Don’t worry, a 54 minute documentary version will also air on Amazon Prime Video, exploring what it takes to become the ultimate master of any craft
60,000 hours. That’s the length of time the Japanese consider is required for someone to practice something before they can be considered a master of their field. Put another way, that’s the equivalent of working eight hours a day, 250 days a year, for 30 years.
When it comes to craftsmanship, the Japanese have a word to describe such masters: Takumi, and it refers to artisans of the highest order, who have dedicated their lives to their respective crafts.
In honour of this cultural tradition, Lexus has commissioned a documentary unveiling the world of the Takumi, and also explores if and how human craftsmanship can be honoured and preserved in a world that’s increasingly being taken over by machines and artificial intelligence (AI).
Takumi – A 60,000-hour Story on the Survival of Human Craft follows four Japanese artisans who have devoted their lives to their crafts.
They include Hisato Nakahigashi (top), a fourth-generation kaiseki chef with two Michelin stars to his name; Nahoko Kojima (above), a Kirie (Japanese papercutting) artist who crafts giant sculptures out of paper; Shigeo Kiuchi (below), a Miyadaiku carpenter who helps construct shrines and temples for the oldest existing company in the world (founded 578AD); and Katsuaki Suagnuma (bottom), a Takumi and 32-year veteran of Lexus, who oversees the final inspection line for cars such as the new Lexus LS.
The Clay Jeter-directed (Chef’s Table) documentary made its debut at the DOC NYC film festival in New York, and is narrated by former British Museum Director Neil Macgregor. In addition to celebrating the immense skill and extensive practice of the four talents, the film also includes interviews from world experts in craft and AI, questioning whether the most devoted craftsmen and women can survive in a world where machines are designed to act more precisely and faster than humans ever can.
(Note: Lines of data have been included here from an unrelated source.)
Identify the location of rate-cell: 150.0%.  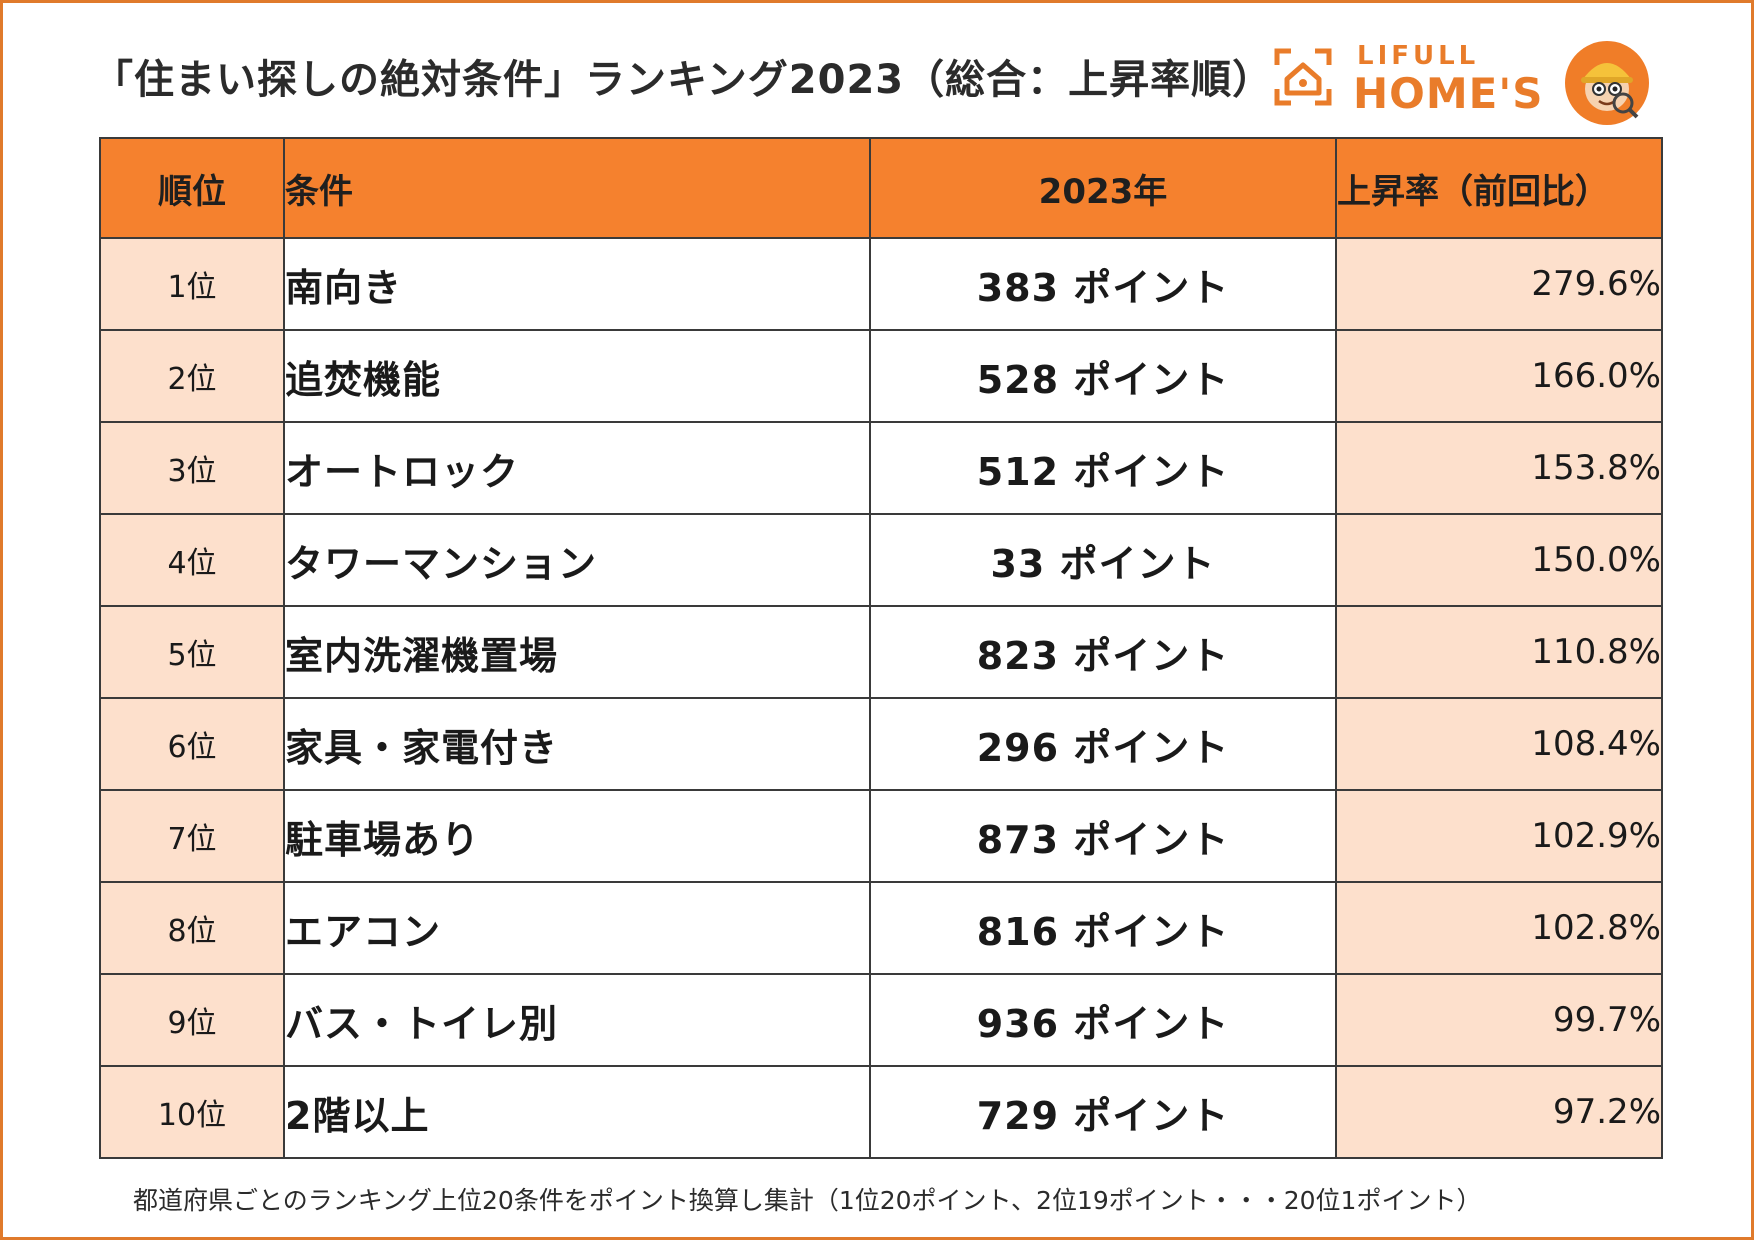
(1499, 560).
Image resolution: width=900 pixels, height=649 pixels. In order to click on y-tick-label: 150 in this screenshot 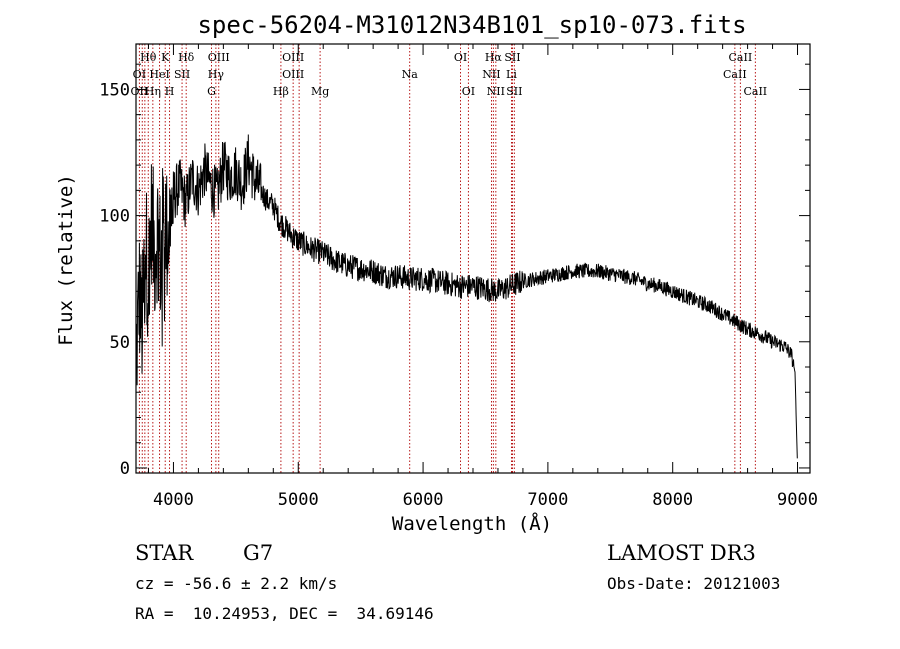, I will do `click(114, 90)`.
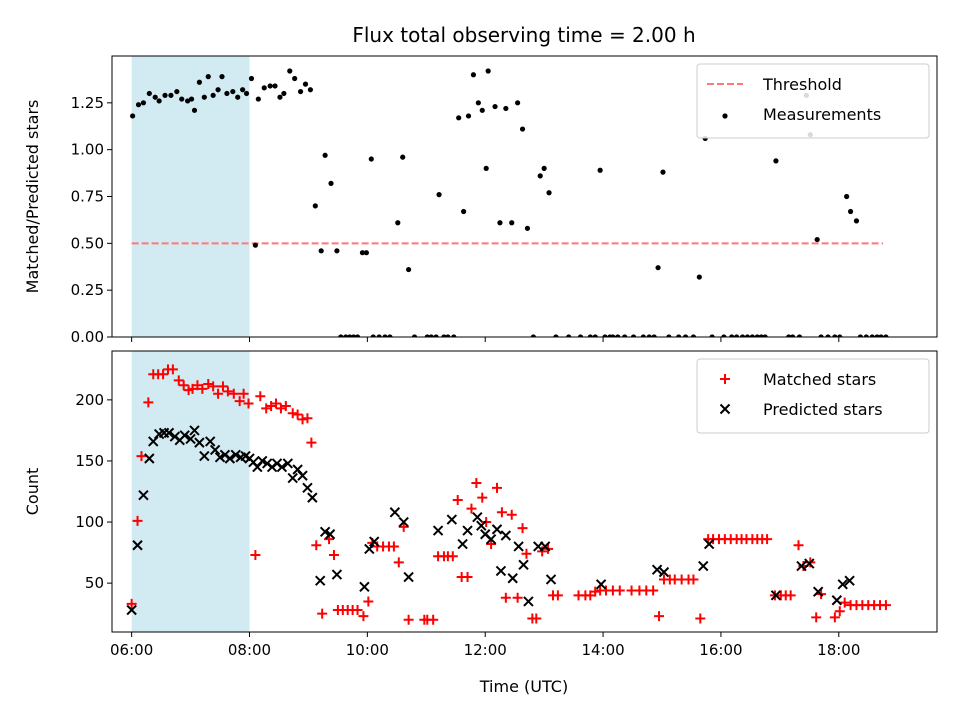 The image size is (960, 724). What do you see at coordinates (132, 650) in the screenshot?
I see `x-tick-label: 06:00` at bounding box center [132, 650].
There are two versions of the film. The full-length version measures in at 60,000 hours long (nope, that’s not a typo), and loops scenes of each artist’s skills over and over again to highlight and convey the dedication and hours required to become a Takumi. In case you were wondering, that’s 2,500 days, or nearly seven years of non-stop, around-the-clock viewing, and can be viewed at www.takumi-craft.com.